[What is being asked]
Copy out exactly every line from the line containing "Task: Open the Soul Kitchen poster image" until the records below end, inclusive of both boundary lines.

[Task data]
##############################
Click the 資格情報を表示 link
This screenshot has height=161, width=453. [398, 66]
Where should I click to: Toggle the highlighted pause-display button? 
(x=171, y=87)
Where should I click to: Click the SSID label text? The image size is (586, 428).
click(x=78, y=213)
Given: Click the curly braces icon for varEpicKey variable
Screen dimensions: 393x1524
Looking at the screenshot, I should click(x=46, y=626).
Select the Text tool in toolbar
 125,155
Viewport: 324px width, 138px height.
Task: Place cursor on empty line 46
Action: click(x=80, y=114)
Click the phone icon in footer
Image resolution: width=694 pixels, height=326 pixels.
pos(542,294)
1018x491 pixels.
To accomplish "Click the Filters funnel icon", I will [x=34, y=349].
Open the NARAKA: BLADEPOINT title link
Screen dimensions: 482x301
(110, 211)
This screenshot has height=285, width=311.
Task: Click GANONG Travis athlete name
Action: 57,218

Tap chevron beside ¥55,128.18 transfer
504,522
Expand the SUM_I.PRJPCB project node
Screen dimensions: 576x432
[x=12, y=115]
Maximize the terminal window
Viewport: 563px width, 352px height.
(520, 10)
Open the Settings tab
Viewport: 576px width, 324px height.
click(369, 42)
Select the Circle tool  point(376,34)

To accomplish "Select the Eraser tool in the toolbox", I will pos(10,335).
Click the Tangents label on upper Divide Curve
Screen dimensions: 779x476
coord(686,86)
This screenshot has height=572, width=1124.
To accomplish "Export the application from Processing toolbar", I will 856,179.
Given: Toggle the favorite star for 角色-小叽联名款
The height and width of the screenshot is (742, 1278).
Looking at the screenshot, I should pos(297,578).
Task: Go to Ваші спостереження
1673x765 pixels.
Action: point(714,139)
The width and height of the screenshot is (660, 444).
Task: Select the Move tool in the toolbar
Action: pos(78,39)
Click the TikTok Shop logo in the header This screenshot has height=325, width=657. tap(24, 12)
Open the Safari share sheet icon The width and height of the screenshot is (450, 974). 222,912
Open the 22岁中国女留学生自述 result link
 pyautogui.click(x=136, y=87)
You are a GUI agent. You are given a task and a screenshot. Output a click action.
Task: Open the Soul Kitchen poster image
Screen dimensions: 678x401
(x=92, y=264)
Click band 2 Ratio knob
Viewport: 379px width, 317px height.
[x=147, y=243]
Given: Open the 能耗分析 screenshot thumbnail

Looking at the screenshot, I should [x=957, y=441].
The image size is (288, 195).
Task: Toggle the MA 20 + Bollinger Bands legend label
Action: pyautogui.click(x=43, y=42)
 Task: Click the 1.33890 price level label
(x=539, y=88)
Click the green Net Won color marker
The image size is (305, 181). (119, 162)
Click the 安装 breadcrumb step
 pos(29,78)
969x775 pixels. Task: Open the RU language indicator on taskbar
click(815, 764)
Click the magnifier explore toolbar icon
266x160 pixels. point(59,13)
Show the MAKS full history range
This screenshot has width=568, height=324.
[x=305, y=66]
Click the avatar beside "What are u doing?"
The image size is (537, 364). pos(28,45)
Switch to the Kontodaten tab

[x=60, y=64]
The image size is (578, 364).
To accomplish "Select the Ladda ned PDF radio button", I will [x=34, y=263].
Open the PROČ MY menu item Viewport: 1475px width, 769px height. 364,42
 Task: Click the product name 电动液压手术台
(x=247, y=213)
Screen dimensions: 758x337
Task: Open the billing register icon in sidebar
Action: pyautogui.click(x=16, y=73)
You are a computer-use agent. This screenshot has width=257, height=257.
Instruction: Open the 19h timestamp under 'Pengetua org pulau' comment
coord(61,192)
##############################
[Result below]
Task: Open the Soul Kitchen poster image
Screen dimensions: 678x401
(x=92, y=264)
Click band 2 Ratio knob
Viewport: 379px width, 317px height.
[x=147, y=243]
Given: Open the 能耗分析 screenshot thumbnail

Looking at the screenshot, I should [x=957, y=441].
The image size is (288, 195).
Task: Toggle the MA 20 + Bollinger Bands legend label
Action: pyautogui.click(x=43, y=42)
 Task: Click the 1.33890 price level label
(x=539, y=88)
Click the green Net Won color marker
The image size is (305, 181). (119, 162)
Click the 安装 breadcrumb step
 pos(29,78)
969x775 pixels. Task: Open the RU language indicator on taskbar
click(815, 764)
Click the magnifier explore toolbar icon
266x160 pixels. point(59,13)
Show the MAKS full history range
This screenshot has width=568, height=324.
[x=305, y=66]
Click the avatar beside "What are u doing?"
The image size is (537, 364). pos(28,45)
Switch to the Kontodaten tab

[x=60, y=64]
The image size is (578, 364).
To accomplish "Select the Ladda ned PDF radio button", I will [x=34, y=263].
Open the PROČ MY menu item Viewport: 1475px width, 769px height. 364,42
 Task: Click the product name 电动液压手术台
(x=247, y=213)
Screen dimensions: 758x337
Task: Open the billing register icon in sidebar
Action: pyautogui.click(x=16, y=73)
You are a computer-use agent. This screenshot has width=257, height=257.
Instruction: Open the 19h timestamp under 'Pengetua org pulau' comment
coord(61,192)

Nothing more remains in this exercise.